Update the entries starting with the line that contains "This screenshot has width=214, height=138." and going on through the end of the entries, replacing "icon" with "symbol" and leaving everything else unchanged.

* Begin Data to process *

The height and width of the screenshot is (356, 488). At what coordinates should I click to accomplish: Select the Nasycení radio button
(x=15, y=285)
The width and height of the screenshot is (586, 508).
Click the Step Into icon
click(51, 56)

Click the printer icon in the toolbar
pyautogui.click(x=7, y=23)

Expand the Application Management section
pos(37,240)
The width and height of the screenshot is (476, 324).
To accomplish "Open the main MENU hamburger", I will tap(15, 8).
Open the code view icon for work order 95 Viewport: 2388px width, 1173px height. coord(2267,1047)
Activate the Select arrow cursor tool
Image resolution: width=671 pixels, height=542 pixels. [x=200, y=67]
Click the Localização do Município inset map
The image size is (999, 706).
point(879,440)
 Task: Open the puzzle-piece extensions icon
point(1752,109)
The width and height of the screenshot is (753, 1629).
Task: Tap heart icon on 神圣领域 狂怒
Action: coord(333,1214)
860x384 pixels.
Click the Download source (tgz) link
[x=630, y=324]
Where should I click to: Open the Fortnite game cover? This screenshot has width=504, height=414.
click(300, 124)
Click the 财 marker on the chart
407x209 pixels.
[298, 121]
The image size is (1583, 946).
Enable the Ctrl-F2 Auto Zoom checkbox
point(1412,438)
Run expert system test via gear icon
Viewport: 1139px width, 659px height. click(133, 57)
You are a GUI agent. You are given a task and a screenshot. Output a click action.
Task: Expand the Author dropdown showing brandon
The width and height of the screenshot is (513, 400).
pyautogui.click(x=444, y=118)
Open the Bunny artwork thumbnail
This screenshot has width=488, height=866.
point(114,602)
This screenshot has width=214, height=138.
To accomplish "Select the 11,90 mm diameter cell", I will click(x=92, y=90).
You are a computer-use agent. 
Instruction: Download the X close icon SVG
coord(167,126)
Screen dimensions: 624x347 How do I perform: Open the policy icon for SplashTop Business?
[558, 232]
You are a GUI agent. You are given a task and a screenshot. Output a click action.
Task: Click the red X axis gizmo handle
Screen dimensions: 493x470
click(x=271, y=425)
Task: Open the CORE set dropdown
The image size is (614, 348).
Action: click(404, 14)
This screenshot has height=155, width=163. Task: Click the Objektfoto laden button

* End Data to process *

#### [Answer to the task]
This screenshot has width=214, height=138.
To accomplish "Select the 11,90 mm diameter cell", I will click(x=92, y=90).
You are a computer-use agent. 
Instruction: Download the X close symbol SVG
coord(167,126)
Screen dimensions: 624x347 How do I perform: Open the policy symbol for SplashTop Business?
[558, 232]
You are a GUI agent. You are given a task and a screenshot. Output a click action.
Task: Click the red X axis gizmo handle
Screen dimensions: 493x470
click(x=271, y=425)
Task: Open the CORE set dropdown
The image size is (614, 348).
Action: click(404, 14)
This screenshot has height=155, width=163. Task: Click the Objektfoto laden button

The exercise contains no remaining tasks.